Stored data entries
=-=-=

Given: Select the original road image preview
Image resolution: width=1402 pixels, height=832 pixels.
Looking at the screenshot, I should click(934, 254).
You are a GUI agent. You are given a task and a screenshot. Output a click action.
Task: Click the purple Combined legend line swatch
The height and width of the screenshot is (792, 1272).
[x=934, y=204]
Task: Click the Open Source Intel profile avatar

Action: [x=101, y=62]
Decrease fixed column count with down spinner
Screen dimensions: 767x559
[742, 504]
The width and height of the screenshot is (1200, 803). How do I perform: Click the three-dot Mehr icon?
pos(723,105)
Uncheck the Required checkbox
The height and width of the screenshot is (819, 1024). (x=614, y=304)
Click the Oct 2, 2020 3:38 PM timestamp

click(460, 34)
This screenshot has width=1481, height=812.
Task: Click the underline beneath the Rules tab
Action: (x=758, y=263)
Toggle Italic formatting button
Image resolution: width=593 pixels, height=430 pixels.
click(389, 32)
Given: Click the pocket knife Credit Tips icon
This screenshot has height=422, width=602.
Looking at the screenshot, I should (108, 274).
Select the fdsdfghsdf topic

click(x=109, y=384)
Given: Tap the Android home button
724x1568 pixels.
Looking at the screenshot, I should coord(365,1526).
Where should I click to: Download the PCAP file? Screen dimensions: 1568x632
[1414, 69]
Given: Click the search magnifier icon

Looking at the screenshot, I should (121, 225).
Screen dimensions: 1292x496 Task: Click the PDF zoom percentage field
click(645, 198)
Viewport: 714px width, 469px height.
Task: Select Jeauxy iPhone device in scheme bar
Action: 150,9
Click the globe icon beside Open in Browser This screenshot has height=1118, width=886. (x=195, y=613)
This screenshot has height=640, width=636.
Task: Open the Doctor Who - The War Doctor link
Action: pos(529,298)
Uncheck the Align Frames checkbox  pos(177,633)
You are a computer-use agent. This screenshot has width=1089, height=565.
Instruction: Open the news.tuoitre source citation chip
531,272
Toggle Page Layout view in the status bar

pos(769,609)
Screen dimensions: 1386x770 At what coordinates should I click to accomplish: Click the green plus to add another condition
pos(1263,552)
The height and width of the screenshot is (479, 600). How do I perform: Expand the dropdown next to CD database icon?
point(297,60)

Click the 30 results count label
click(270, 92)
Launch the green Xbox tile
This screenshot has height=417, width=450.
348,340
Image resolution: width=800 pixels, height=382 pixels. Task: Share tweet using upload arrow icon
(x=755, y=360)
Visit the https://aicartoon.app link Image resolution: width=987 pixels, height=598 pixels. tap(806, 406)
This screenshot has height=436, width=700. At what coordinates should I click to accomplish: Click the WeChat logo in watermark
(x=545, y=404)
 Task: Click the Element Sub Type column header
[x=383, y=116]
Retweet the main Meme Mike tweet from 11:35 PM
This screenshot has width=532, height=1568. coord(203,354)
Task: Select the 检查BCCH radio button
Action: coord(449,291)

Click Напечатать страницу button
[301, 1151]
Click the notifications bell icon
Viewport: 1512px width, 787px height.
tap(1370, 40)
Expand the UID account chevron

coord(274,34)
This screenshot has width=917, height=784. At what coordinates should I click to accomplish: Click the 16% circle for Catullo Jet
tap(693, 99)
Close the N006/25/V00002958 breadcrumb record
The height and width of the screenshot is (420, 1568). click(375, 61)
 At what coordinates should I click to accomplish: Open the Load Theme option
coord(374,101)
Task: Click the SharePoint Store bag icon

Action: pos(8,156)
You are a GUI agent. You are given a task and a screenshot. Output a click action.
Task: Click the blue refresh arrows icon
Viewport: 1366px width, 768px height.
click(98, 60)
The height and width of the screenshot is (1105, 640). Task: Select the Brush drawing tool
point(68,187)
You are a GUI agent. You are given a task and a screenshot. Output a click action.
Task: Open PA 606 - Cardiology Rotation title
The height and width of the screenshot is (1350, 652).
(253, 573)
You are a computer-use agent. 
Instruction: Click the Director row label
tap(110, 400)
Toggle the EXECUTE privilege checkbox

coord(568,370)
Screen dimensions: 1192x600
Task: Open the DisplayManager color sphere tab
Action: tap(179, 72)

=-=-=

Every line from the data above that contains "computer" must appear in the answer.

You are a computer-use agent. This screenshot has width=1089, height=565.
You are a computer-use agent. 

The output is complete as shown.